Of all those interviewed, perhaps William D. Ruckleshaus best puts into words a political message for this day that others have been expressing.
Ruckelshaus, a Republican who earned national fame when he resigned as Richard M. Nixon's deputy attorney general during the Watergate scandal rather than fire Special Prosecutor Archibald Cox, and now a top executive for Weyerhaeuser Co., assesses the political situation facing the president and the country this way:
"It's curious. You'd think, given the economic turndown and the extent to which program cuts quite obviously have disproportionately affected the poor, that there would be quite a backlash against what the president is doing. It is building, but it is nothing like what I would have expected. I attribute a lot of it to personal affection for him that he can get away with pretty outrageous kinds of programs and still have people like him. The impact of personality on politics is something I think people way underestimate. He is a prime example of it.
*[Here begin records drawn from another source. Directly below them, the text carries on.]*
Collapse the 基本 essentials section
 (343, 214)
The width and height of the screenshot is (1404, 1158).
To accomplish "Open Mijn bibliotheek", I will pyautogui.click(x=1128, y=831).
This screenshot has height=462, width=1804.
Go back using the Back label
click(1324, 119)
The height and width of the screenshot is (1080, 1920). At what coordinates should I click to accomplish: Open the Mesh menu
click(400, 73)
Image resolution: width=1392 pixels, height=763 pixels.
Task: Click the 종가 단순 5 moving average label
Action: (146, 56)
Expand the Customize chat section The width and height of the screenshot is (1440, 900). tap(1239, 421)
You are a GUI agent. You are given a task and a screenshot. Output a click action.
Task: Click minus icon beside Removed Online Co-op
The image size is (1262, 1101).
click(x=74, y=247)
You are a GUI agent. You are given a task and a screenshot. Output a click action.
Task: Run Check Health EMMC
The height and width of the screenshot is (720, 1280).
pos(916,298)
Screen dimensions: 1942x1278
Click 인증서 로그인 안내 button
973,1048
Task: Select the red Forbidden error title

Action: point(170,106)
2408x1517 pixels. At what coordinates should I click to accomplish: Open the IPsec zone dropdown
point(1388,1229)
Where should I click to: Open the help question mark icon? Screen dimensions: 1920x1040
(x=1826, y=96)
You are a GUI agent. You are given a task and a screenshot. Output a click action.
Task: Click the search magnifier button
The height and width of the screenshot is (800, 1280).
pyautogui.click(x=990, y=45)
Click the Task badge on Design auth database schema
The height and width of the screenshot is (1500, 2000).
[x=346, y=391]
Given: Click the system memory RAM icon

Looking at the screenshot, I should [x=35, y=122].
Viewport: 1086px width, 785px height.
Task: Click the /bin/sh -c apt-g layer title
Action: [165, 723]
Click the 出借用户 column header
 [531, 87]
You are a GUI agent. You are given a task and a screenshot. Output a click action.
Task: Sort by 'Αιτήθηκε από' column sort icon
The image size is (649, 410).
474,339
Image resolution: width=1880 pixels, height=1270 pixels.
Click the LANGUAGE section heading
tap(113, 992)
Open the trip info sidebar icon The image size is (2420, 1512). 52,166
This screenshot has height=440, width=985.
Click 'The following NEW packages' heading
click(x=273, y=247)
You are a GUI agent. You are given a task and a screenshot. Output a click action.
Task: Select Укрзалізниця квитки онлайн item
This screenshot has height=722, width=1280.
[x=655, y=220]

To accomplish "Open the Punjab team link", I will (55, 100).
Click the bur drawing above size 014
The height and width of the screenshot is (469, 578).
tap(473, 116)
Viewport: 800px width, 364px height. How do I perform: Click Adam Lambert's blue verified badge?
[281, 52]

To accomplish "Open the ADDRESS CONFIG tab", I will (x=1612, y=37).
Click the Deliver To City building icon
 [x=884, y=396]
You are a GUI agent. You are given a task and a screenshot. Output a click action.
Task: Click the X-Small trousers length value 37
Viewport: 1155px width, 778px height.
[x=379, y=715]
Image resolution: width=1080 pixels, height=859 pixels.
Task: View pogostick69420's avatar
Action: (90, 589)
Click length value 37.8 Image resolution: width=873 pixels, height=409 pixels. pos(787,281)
"Of course, that good will can dissipate in a hurry. What I hope happens is that we get by this election without some kind of devastation. That is, you could get a false signal from the voters that everything is rosy. And that's not so. Or you could have a calamity for the Republicans, a landslide against them that would cause a stalemate in government for the next critical two years. But if we get just enough of a shift so that he knows he's in trouble and has to make changes, I think the country will be better off for it.
"The elements of what he ought to do are apparent: they involve items in the budget he has not touched, Social Security and entitlements and defense spending. Then if he adjusts some on the tax side, I think you can begin to see a real narrowing of the budget deficit in time, with more national confidence building and a slower but sustainable recovery. But we haven't started it yet. If we don't, it could tip over into something much worse."
That last point underscores what nearly everyone you meet outside of Washington says. They are apprehensive about the future. They feel that, as someone said: "A lot of people are on hold." They don't believe the country can long afford to be on hold, and they are looking beyond this Election Day for solutions.
It's clear what they want. They are waiting for an end to the recession and all the fear and uncertainty it generates.
It also seems clear what they do not want: not dramatic change, nor radical change, nor even Republican change or Democratic change, but a more tempered shift in direction that will head the nation into a more certain course.